This has led to very unfortunate problem of lack of image for chemical sciences at a time when perception generated by various media is all powerful. We find hardly any major spokesman for chemistry as such. There are brilliant communicator for science, research, intellectual property rights, etc. like R. A. Mashelkar and books covering various chemical industries like DuPont, Clariant, Dow that come to mind, there are two coffee table volumes by Reliance on Polypropylene and more recently PVC. But one does not find them, like profusely illustrated books on wild life or environment in Kitab Khana, Crossword or Granth!
This is unnerving since 1984 onwards, when Bhopal tragedy happened, image of chemicals overall has constantly eroded. But what is most disheartening is that Chemical Professionals have not taken to their heart to work together to improve this image. Imagine a world without new developments in chemistry and allied sciences! We will get stuck in a time capsule.

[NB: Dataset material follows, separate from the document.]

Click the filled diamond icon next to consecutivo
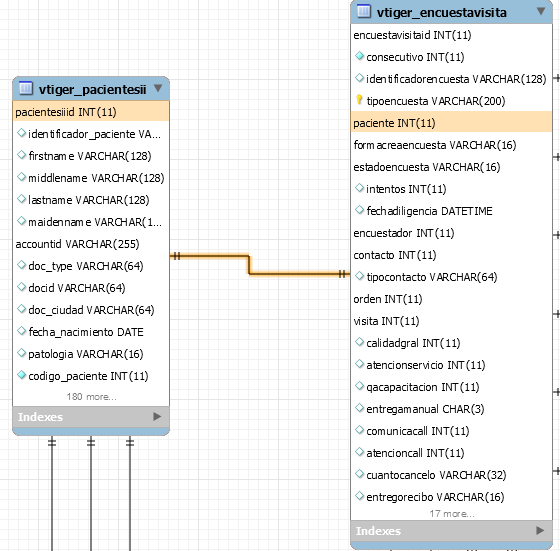click(x=359, y=56)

Increasingly, we talk about Sustainable Developments but without stressing enough the advancement arrived at it in daily products. Take for example, the humble plastic grocery bag or plastic packaging, much abused for entirely wrong reasons with no fault of its own! Consider so many countless product and process improvements that have taken place to produce this humble bag or packaging. Besides significant improvements in production processes for resins, material structures, film processing technology, optimisation of various steps including converting resin into film, slitting, printing on it, cutting into required length, packaging these in a bundle, etc. it is shame that after using so many high tech processes, we simply throw it away, not in a dustbin but on the road.
Plastics film teach us some great leaps in sustainability: Use of inexpensive material, low use of water and energy for making it, continued reduction in material for making same product, reusability, ready recyclability, and finally possibility of reconfigure it into some other more enduring products. If now we can only learn to properly collect it and send it for recycling instead of allowing it to litter our gardens, beaches, roads, pavements, sewage system, we will not come up with most unprofitable and harmful slogan like 'Say no to Plastics'.